Un coût humain exorbitant
Même cette maigre avancée a été acquise à un coût humain exorbitant. Entre janvier et avril de cette année, la guerre en Ukraine a causé près de 83 000 pertes russes, et les estimations prévoient que Moscou pourrait perdre un quart de million d’hommes d’ici la fin de l’année. Si cela se réalise, le nombre total de pertes russes depuis février 2022 atteindrait un chiffre alarmant de 690 000 soldats. Pour mettre cela en perspective, ce chiffre est presque cinquante fois supérieur au nombre de soldats soviétiques tués durant l’occupation désastreuse de l’Afghanistan entre 1979 et 1989.
Des conséquences stratégiques désastreuses
Les implications de ces pertes ne peuvent être sous-estimées. D’après des responsables militaires britanniques, il faudrait cinq ans à la Russie pour reconstituer son armée à son niveau de février 2022. Si 2024 s’avère aussi coûteux que prévu, cette période pourrait être considérablement prolongée. En d’autres termes, le président russe a misé l’avenir militaire de son pays sur la conquête de l’Ukraine.
Un renforcement inattendu de l’OTAN
Parallèlement, la guerre a gravement détérioré la position stratégique de la Russie. Les responsables du Kremlin ont justifié leur agression par une prétendue menace de l’OTAN. Cependant, cette guerre n’a pas dissuadé l’Alliance, bien au contraire. Alors qu’il y a quelques années, la confiance dans l’OTAN était en déclin, le conflit en Ukraine a revitalisé sa mission et ses activités. L’OTAN a intensifié ses opérations, amélioré l’interopérabilité entre ses membres et élargi son champ d’action militaire. De plus, la Suède et la Finlande ont abandonné leur neutralité pour rejoindre l’Alliance, rapprochant ainsi l’OTAN des frontières russes, ce qui est exactement l’opposé de ce que Poutine espérait en lançant la guerre.
Un changement de paradigme en Europe
Dans l’ère post-Guerre froide, l’Europe était souvent perçue comme une puissance « post-militaire », ayant perdu la volonté et la capacité de se défendre. Cependant, la nécessité de défendre l’Ukraine a relancé les discussions en Europe sur l’augmentation de la production de défense et la création d’une véritable base industrielle de défense.

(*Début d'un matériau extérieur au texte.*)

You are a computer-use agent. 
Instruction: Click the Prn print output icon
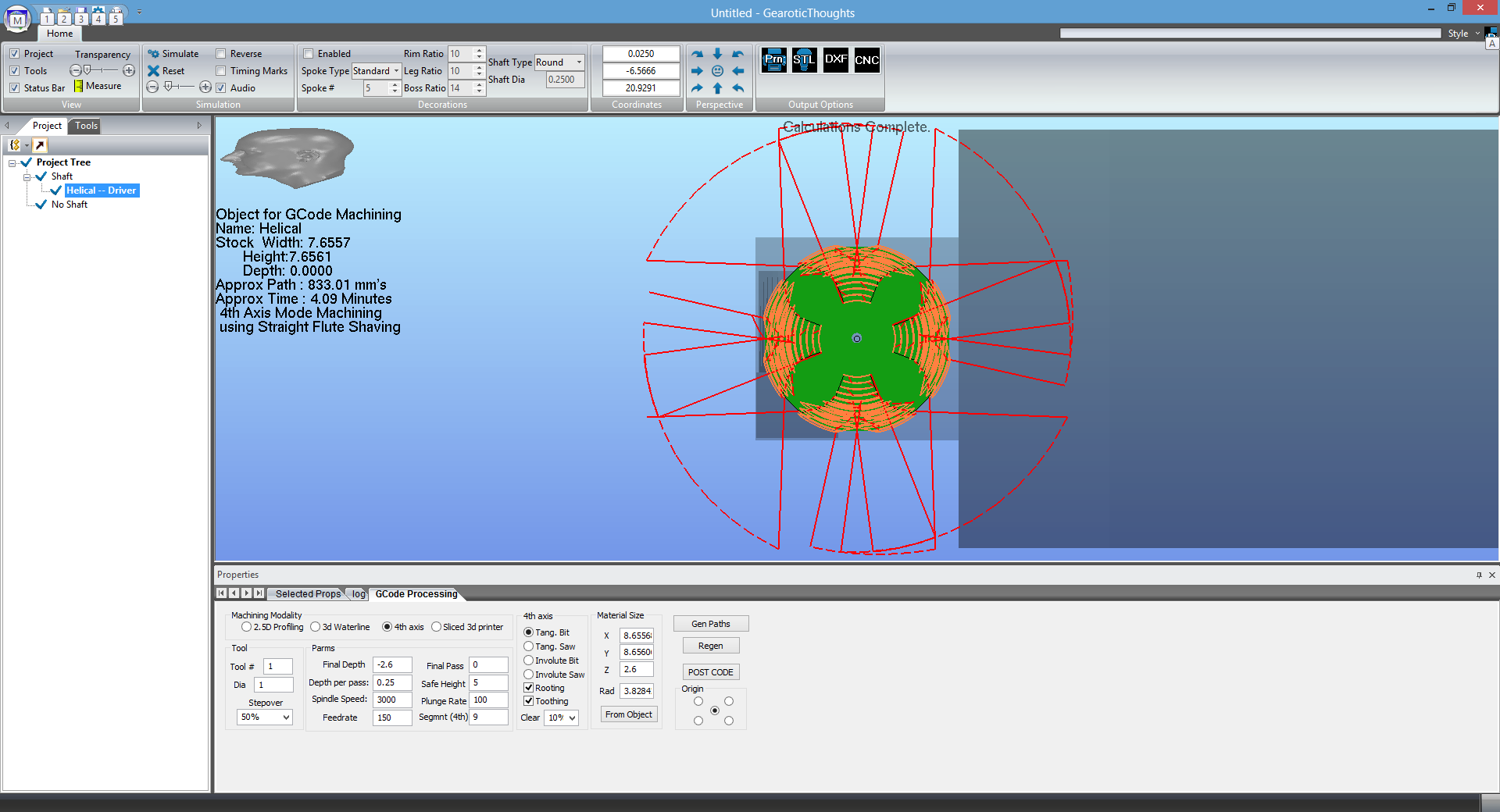tap(773, 60)
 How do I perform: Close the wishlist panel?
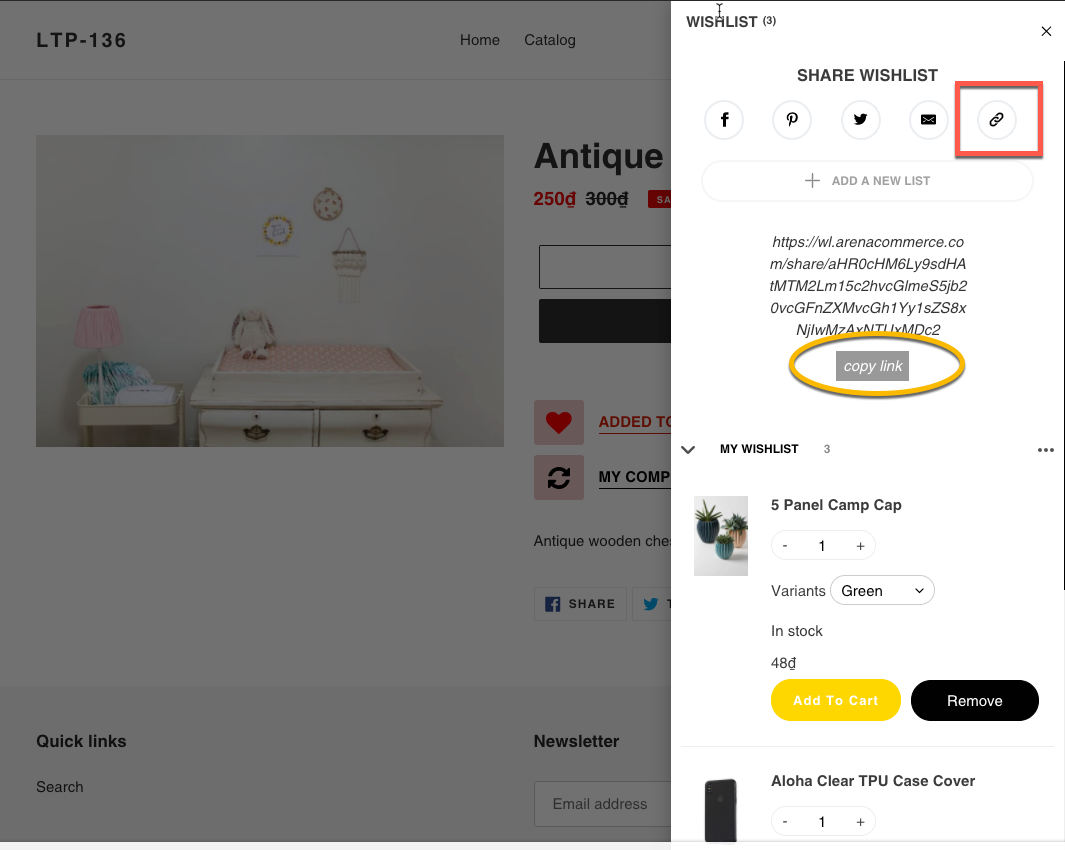pos(1046,31)
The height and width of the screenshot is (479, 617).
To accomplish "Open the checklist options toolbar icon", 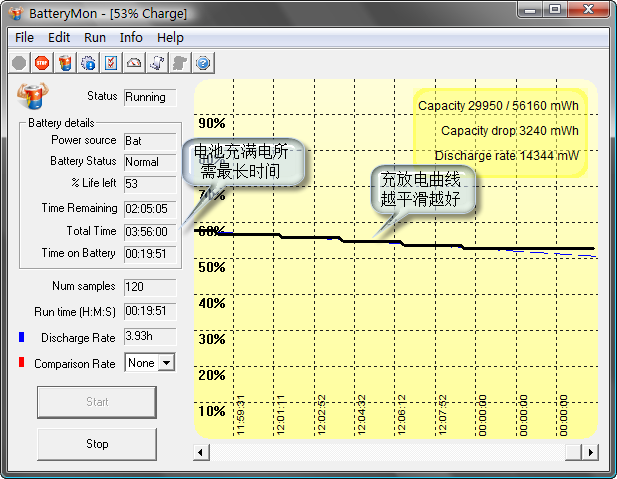I will [x=111, y=63].
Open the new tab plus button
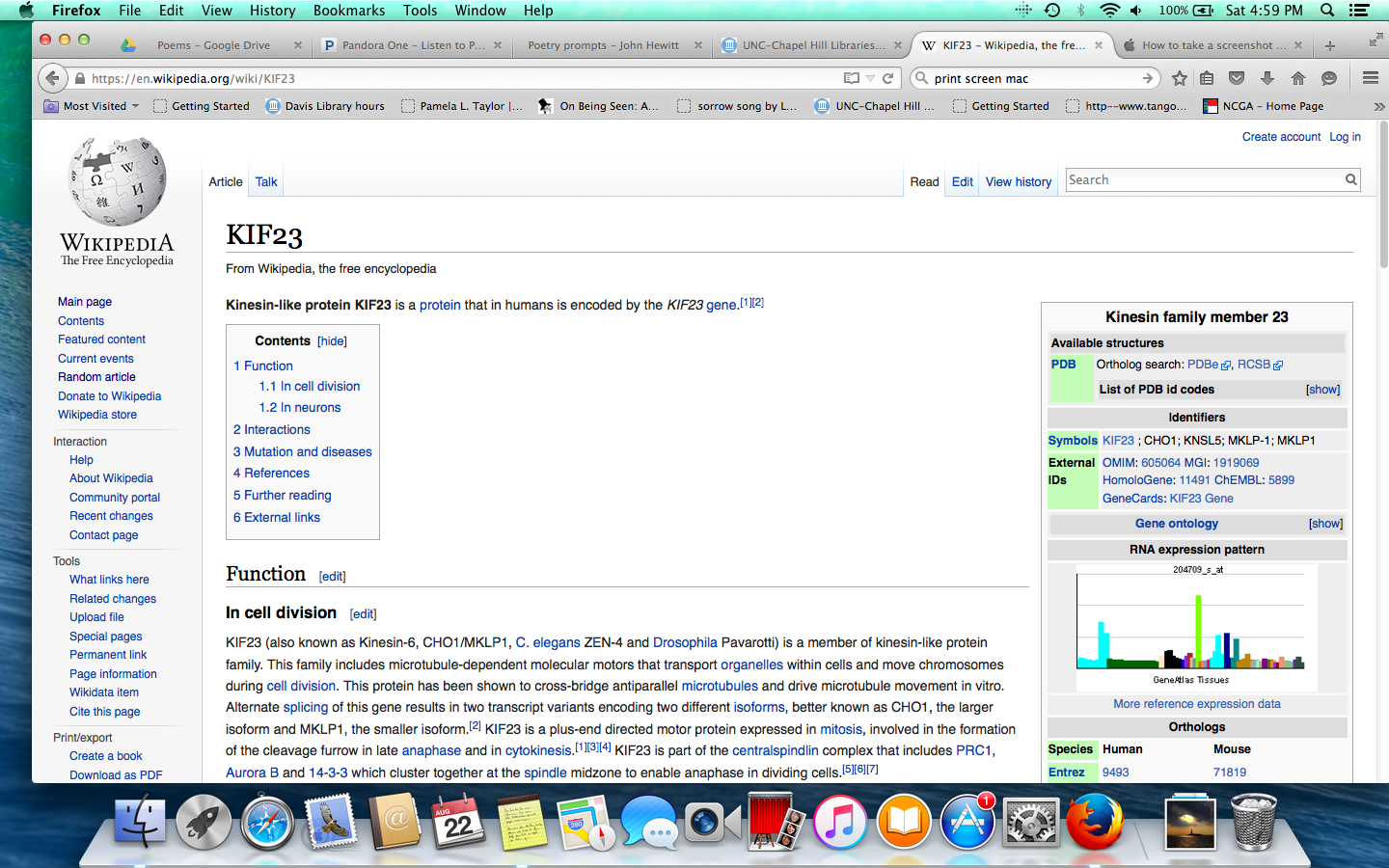This screenshot has width=1389, height=868. pyautogui.click(x=1330, y=45)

Perspectives politiques incertaines
Les responsables russes pourraient espérer qu’une nouvelle administration républicaine à Washington complique la vie de Kyiv et facilite la conquête pour le Kremlin. Bien que cela soit possible, un second mandat de Trump ne devrait pas être considéré comme un coup fatal au soutien américain pour l’Ukraine, à condition que Kyiv ajuste son message et parvienne à convaincre la nouvelle administration de sa capacité à remporter une victoire décisive sur le champ de bataille.
Une réalité inébranlable pour la Russie
Quelles que soient les évolutions politiques à Washington, la réalité pour la Russie demeurera inchangée. L’aventure militaire de Poutine a coûté cher au pays, tant sur le plan stratégique qu’humain. Les responsables à Moscou tenteront de présenter cette situation sous un jour plus favorable, mais pour les Russes, le conflit en Ukraine ne devrait pas être considéré comme une victoire, peu importe les efforts de propagande du Kremlin.